▶ _Aim A_: Copy the records below exactly, starting at the line with "Given: Clear the DevTools console" and continuing through the end of the records. Leave the pictures out of your copy.

▶ _Text block_:
----------
Concert et Musicircus

Ensemble Contemporain de Montréal

Veronique Lacroix, artistic director

At Salle Pierre-Mercure

in Montreal on Tuesday

It's rare to complain about too much of a good thing in the world of contemporary music. Yet, the one-night only homage on Tuesday marking the 10th anniversary of John Cage's death was just that, a tad too long at just under four hours. A shame, really, because over all the concert, produced by the Ensemble Contemporain de Montréal (ECM), was loads of fun. That's right, fun: not merely intriguing or intellectually challenging. Totally appropriate given Cage's brilliant humour and enormously creative mind.

The program was eclectic and the staging imaginative. Bracketing the more formal concert elements in the Centre Pierre-Péladeau's Salle Pierre-Mercure were Musicircus happenings in the main lobby and the two balconies of the atrium. They included musique-actuelle reed and bird-call player, Jean Derome, harpsichordist Karoline LeBlanc, painter Katsumi Kimoto and a roster of dance, movement and multimedia performers. Of course all inspired by Cage's compositional and aesthetic notions of chance and indeterminacy in creating music, and aural and visual art. A delightful component that actually was a happening, without falling into wankyness.

The real magic, however, was in Salle Pierre-Mercure. Artistic director Veronique Lacroix had the splendid idea of inviting Quebec composers to honour Cage in an evening where their works were juxtaposed against his and, at times, superimposed on them.

The concert began with a winningly lyrical quartet, Quatuor à cordes II,by Jean Lesage performed by the Quatuor Bozzini and commissioned for the occasion by the ECM. Composed in six movements taking C, A, G, and E as its musical frame and corresponding numerical transpositions as its rhythmic structure, the piece was a fitting tribute to Cage's sense of tonal colour and his preoccupation with rhythmic shifts.
----------
▶ _Aim B_: According to the concert review, which ensemble performed the Jean Lesage quartet that opened the concert?

[Records for locating displayed items]
----------
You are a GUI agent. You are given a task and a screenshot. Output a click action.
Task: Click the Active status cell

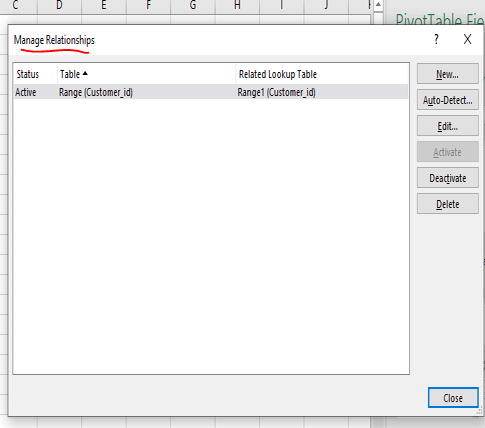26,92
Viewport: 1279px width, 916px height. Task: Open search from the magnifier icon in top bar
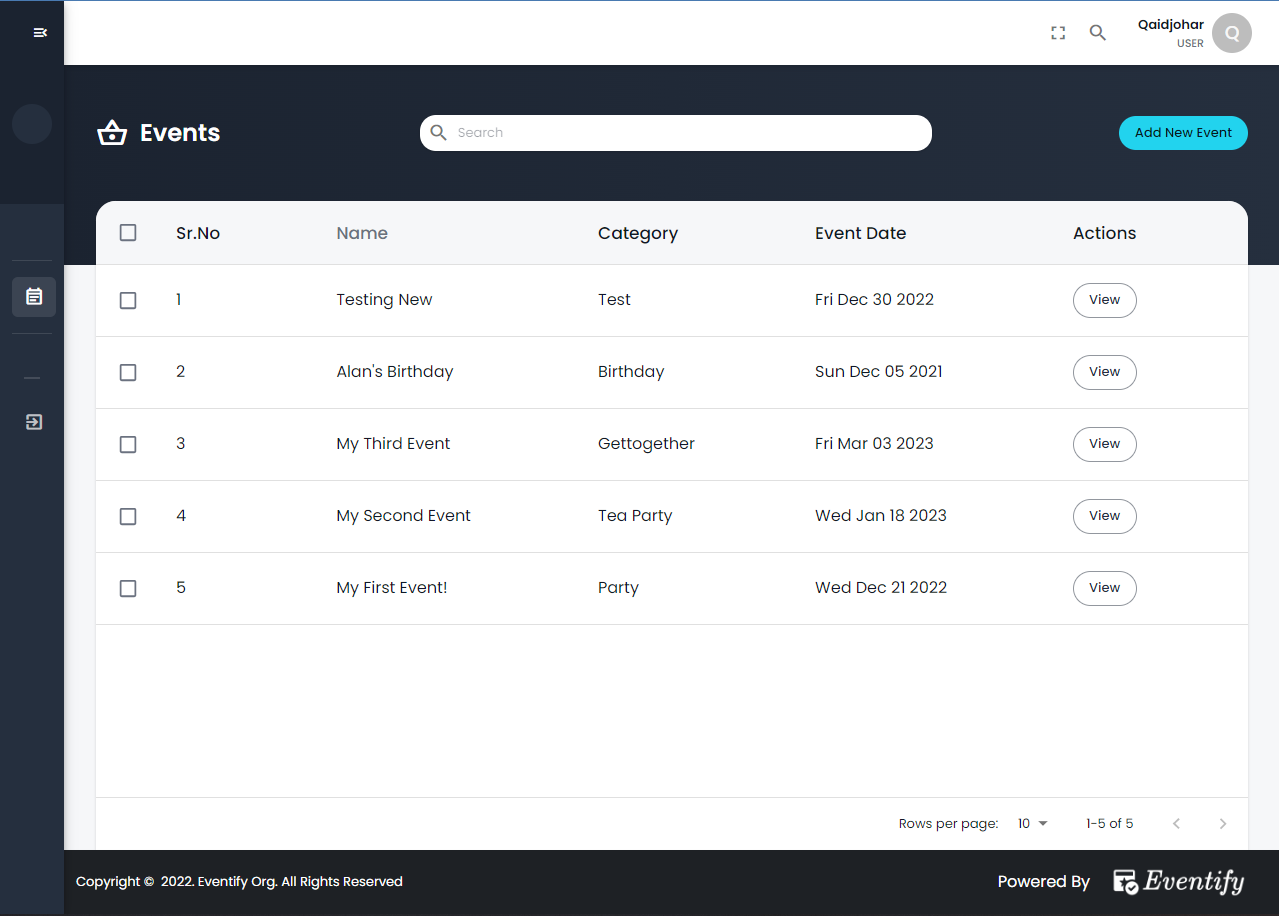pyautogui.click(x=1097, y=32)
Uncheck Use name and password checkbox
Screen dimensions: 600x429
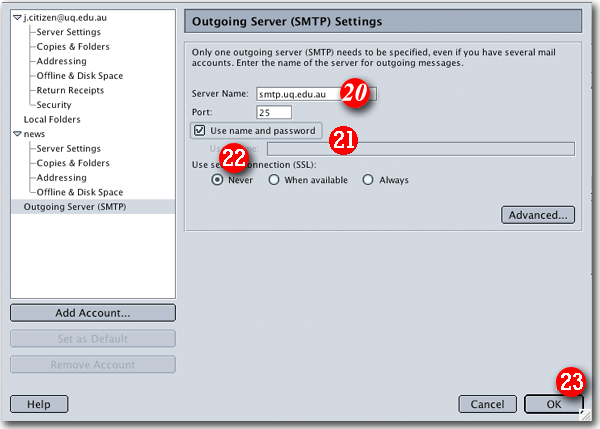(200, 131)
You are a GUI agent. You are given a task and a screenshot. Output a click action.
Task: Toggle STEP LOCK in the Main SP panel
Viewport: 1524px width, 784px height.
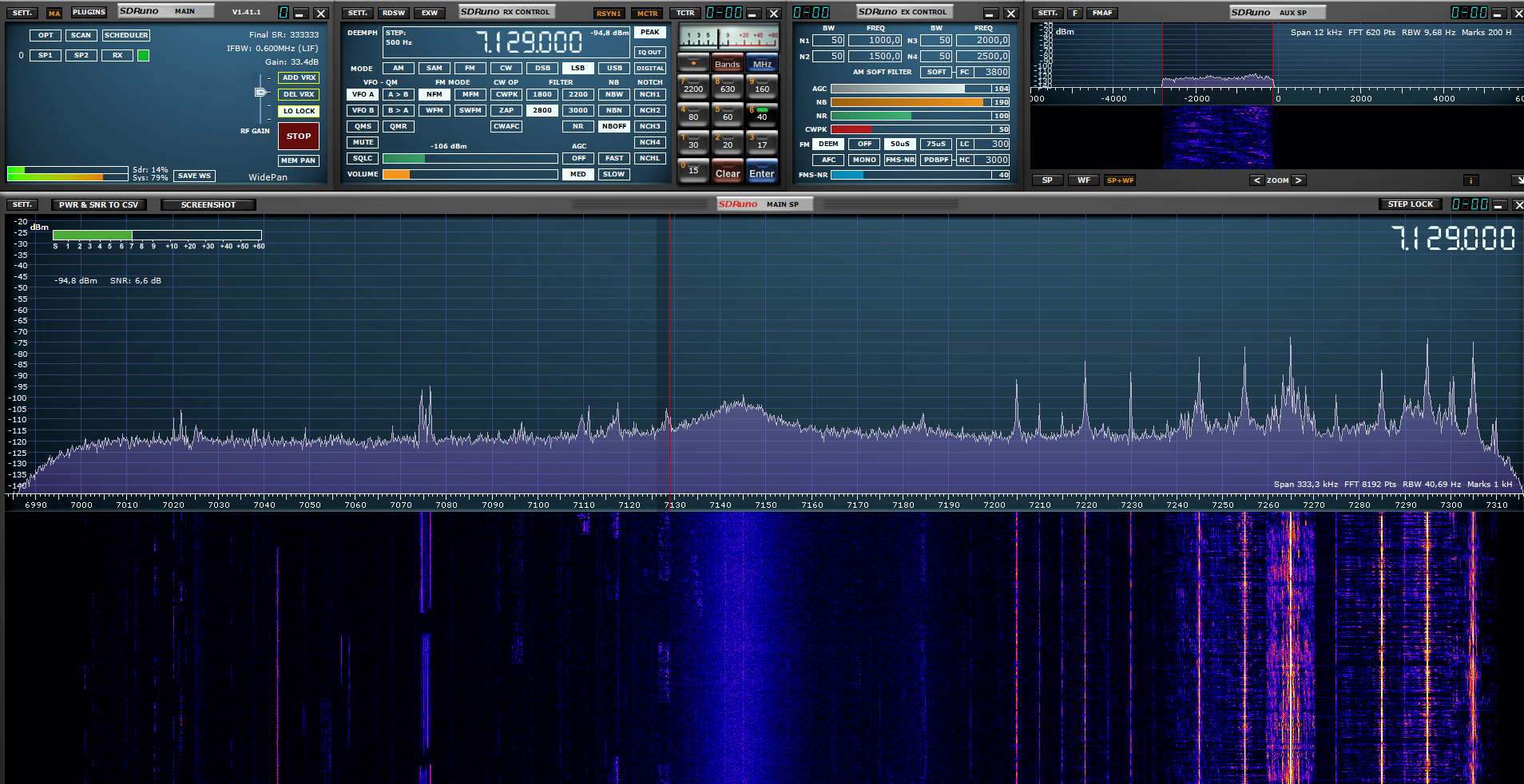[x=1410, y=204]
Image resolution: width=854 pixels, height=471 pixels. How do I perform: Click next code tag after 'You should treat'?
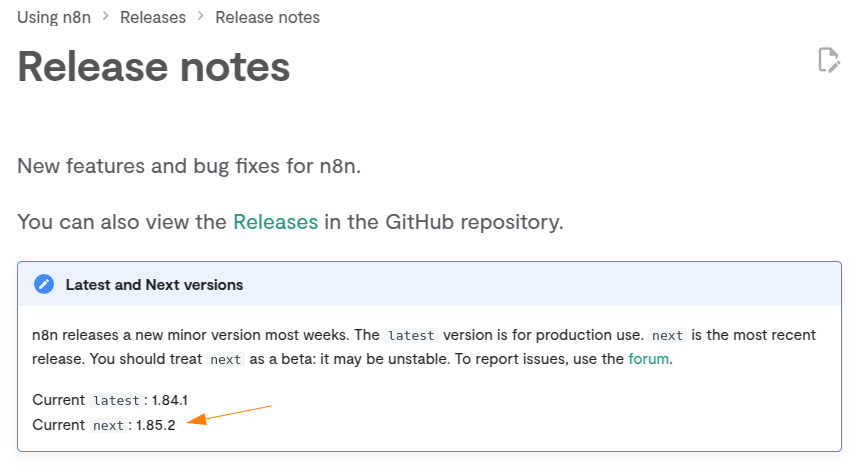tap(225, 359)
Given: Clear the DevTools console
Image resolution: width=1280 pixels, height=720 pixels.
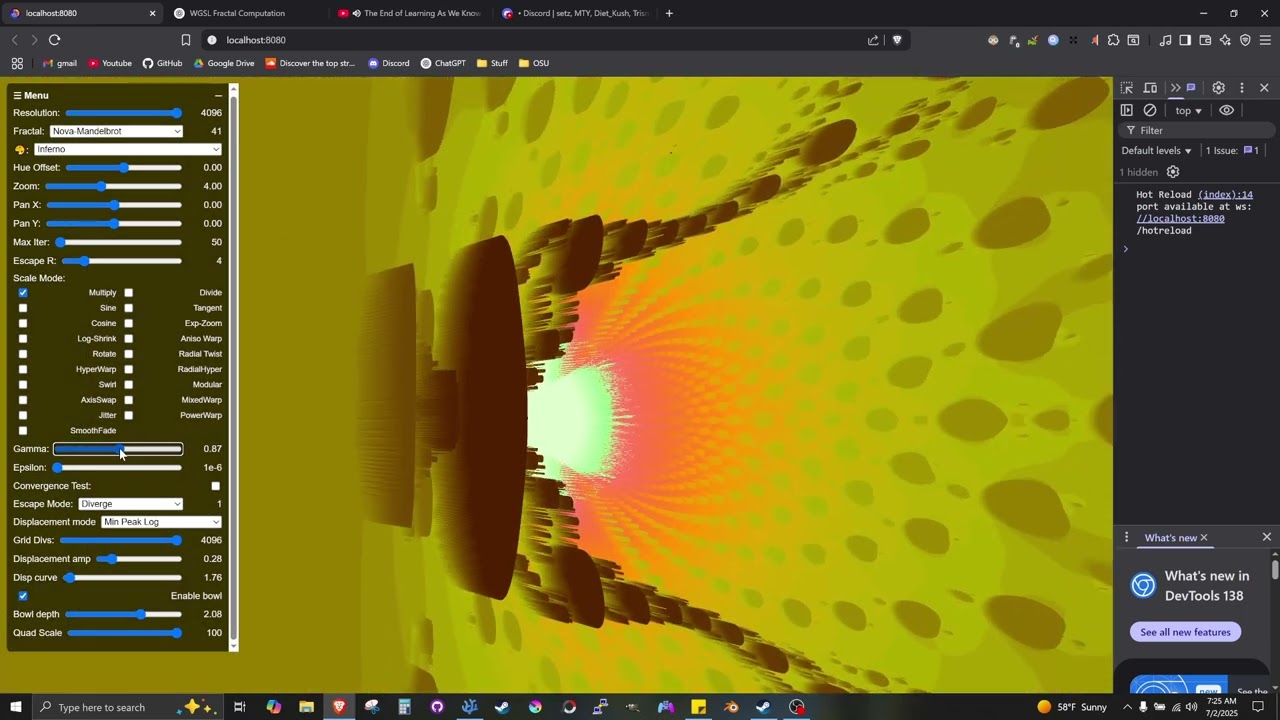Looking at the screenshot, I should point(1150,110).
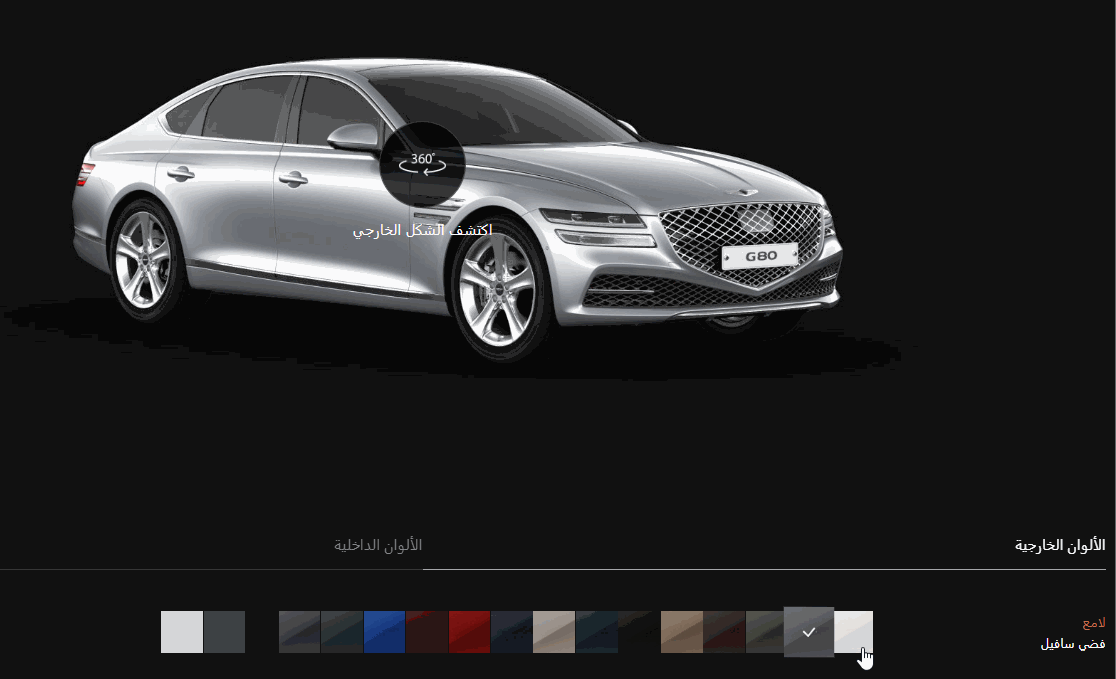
----------
▶ _Expected answer A_:
Given: Clear the DevTools console
Image resolution: width=1280 pixels, height=720 pixels.
Looking at the screenshot, I should point(1150,110).

▶ _Expected answer B_: The Quatuor Bozzini.